In part 3, "Representation of the Acoustic Expression" (German: "Darstellung der Akustischen Äußerungen"), Sommer discusses the difficulty of representing vocal expressions of the mentally ill. He examines different methods for representing language and expressions of patients, while he also notes the potential errors that come along with representing vocal expressions. In part 4, "Study of the mental states and processes" (German: "Untersuchung der psychischen Zustände und Vorgänge"), the focus deepens into the inner workings of the patient, revealing new methods to analyze patients mental states.

== Reception ==
Sommer's work has been described as an "importance of empirical, inductive methodology for scientific development, which opposes dogmatic rigidity in systems distant from reality". However, after his publication of the "Textbook on Research Methods of Psychopathology" the book experienced rejection due to its abstraction and the dogmatic bias of the population during that time. Kurt v. Leupoldt mentions that the book contains many suggestions that would resonate more readily with contemporary readers compared to the reception it received during its original time. Sommer's eye for broader elevated his work beyond the narrower confines of his subject positioning his work way ahead of time. Sommer's work has never been "dryly doctrinal" and out of touch with life, but always stimulating and firmly connected to life.

Sommer's engagement with psychophysiological investigation methods led him to the conception of individual reaction types, which he regarded as inherited. His books on "Family Research" (German: "Familienforschung") and "Heredity Theory" (German: "Vererbungslehre") were designed to capture innate responsiveness through a methodical theory of heredity, and an in-depth examination of family characteristics. These individual publications by Sommer, increased the interest in experimental-based psychopathological research, steadily building momentum and interest in the field. In 1925, Sommer founded the "German Association for Mental Hygiene" (German: "Deutschen Verband für psychische Hygiene"), and served as its chairman until 1933. Early on, he advocated a reform of psychiatric care in the form of city asylums along the lines of Wilhelm Griesinger (1817-1868). Sommer's individual psychological concept of the interplay between endogenous disposition and exogenous stimuli, led him to a form of social psychology that aimed to shape societal conditions to enable each person to be able to develop to the fullest possible extent according to his or her disposition, while eliminating harmful environmental influences. At the 3rd General Medical Congress for Psychotherapy (German: Allgemeinen ärztlichen Kongress) in 1928, Sommer announced the founding of the 'General Medical Society for Psychotherapy', of which he became chairman.

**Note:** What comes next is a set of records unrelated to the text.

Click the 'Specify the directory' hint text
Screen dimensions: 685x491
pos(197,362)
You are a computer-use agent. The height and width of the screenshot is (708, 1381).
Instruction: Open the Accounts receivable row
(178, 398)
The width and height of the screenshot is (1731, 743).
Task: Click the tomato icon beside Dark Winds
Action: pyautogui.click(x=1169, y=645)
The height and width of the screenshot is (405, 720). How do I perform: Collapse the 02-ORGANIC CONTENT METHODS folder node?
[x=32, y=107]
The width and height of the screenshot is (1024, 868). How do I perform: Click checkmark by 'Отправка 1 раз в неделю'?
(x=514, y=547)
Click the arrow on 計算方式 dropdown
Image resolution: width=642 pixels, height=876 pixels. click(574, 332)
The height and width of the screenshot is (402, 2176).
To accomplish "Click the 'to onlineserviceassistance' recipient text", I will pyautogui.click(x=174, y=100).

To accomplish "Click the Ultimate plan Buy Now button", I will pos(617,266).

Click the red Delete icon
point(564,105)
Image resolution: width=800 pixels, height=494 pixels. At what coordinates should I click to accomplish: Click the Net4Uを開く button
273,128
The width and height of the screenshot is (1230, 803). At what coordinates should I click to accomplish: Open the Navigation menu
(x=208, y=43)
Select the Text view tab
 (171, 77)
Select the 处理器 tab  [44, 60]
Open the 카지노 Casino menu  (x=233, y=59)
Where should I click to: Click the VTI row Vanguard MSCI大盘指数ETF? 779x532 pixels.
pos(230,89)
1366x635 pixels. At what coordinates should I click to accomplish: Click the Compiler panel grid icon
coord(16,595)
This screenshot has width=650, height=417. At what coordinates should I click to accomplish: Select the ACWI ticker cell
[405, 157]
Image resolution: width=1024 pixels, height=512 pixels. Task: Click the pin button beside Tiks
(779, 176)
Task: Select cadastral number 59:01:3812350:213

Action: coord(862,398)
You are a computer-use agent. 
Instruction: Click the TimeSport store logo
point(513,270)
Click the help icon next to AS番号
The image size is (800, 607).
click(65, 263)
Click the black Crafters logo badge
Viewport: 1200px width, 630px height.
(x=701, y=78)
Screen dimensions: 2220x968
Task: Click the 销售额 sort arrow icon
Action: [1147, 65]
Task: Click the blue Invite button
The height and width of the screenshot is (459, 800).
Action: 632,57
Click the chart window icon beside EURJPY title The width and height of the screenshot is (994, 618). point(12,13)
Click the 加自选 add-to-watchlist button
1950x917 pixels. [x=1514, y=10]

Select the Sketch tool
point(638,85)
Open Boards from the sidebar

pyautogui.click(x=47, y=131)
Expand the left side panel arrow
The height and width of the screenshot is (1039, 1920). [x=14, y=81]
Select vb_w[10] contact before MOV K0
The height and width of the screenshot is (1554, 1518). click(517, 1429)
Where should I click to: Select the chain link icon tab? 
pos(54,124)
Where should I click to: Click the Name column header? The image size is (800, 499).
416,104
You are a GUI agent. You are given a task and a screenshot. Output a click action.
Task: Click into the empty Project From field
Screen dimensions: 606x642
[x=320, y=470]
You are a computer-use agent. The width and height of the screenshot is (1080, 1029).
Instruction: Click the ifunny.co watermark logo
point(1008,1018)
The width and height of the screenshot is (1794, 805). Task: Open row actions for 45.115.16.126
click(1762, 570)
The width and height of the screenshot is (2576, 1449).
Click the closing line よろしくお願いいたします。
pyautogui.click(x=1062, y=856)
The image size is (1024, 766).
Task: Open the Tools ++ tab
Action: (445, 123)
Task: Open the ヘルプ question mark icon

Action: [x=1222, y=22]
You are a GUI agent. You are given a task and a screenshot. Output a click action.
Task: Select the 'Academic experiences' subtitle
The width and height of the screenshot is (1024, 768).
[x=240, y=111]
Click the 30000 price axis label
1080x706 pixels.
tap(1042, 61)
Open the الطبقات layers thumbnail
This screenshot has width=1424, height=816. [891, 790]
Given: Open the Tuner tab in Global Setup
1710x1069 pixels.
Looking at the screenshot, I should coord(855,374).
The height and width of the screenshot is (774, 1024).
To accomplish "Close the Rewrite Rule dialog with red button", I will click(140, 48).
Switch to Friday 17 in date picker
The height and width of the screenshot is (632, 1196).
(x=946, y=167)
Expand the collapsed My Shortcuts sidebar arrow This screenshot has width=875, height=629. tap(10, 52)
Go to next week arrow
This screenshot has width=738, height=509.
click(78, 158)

Psychology began to unfold and explore, reaching out to understand more about the complexities of human life. The focus switched from looking at our thoughts to expanding and including the whole range of the distinct behaviors of individuals. As ideas from different fields came together, psychology grew into knowledge that went beyond just understanding consciousness. It began to concentrate on the uniqueness of individual behavior connecting deeply with the essence of humanity. All this knowledge came together and modern psychology emerged, showing how our understanding of people keeps growing and improving over time. Since 1996, a medal, the Robert Sommer Award Medal exists as a memory medal in regards to the founder, Robert Sommer, of the Centre of Psychiatry.